▶ [Task brief]:
Reproduce, unchanged, the lines starting with the one containing "The width and" and ending with the one containing "point(651,552)", including both of those lines.

▶ [Material for the task]:
══════════

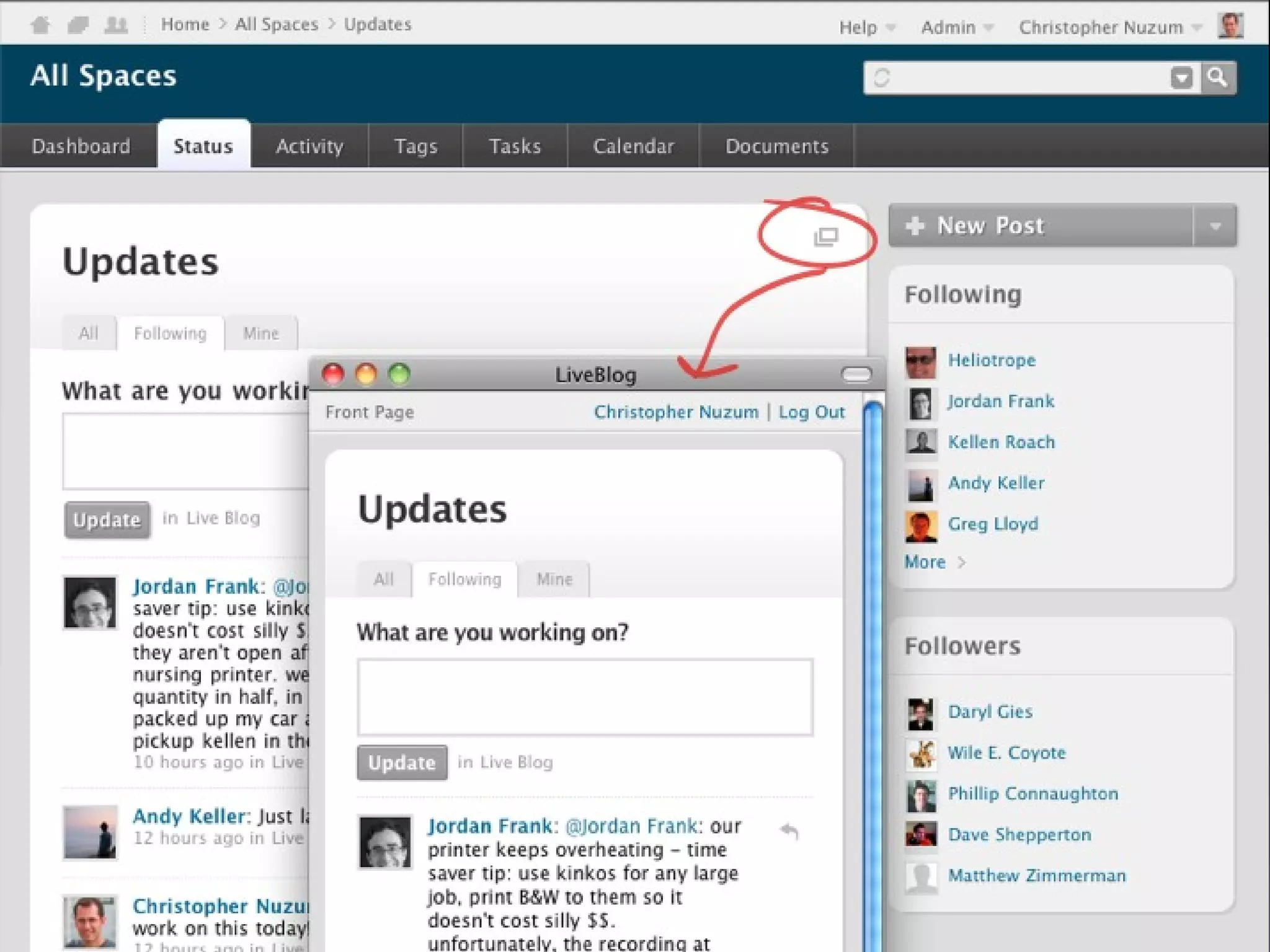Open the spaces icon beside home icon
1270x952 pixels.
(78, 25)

══════════

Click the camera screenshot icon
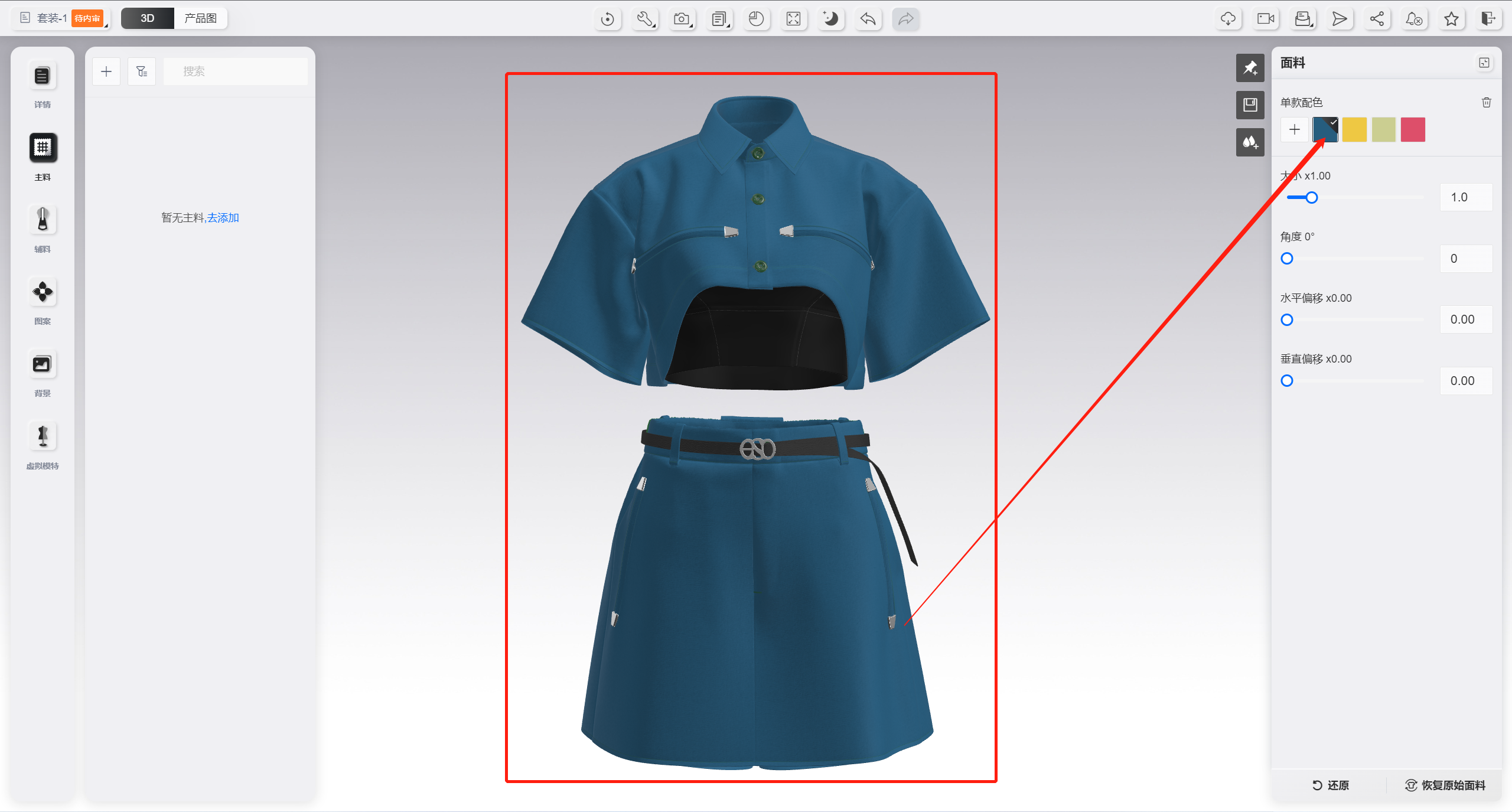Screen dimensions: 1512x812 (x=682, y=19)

══════════

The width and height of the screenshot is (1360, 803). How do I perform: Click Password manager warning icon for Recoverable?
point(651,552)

══════════

▶ [Expected answer]:
The width and height of the screenshot is (1360, 803). How do I perform: Click Password manager warning icon for Recoverable?
point(651,552)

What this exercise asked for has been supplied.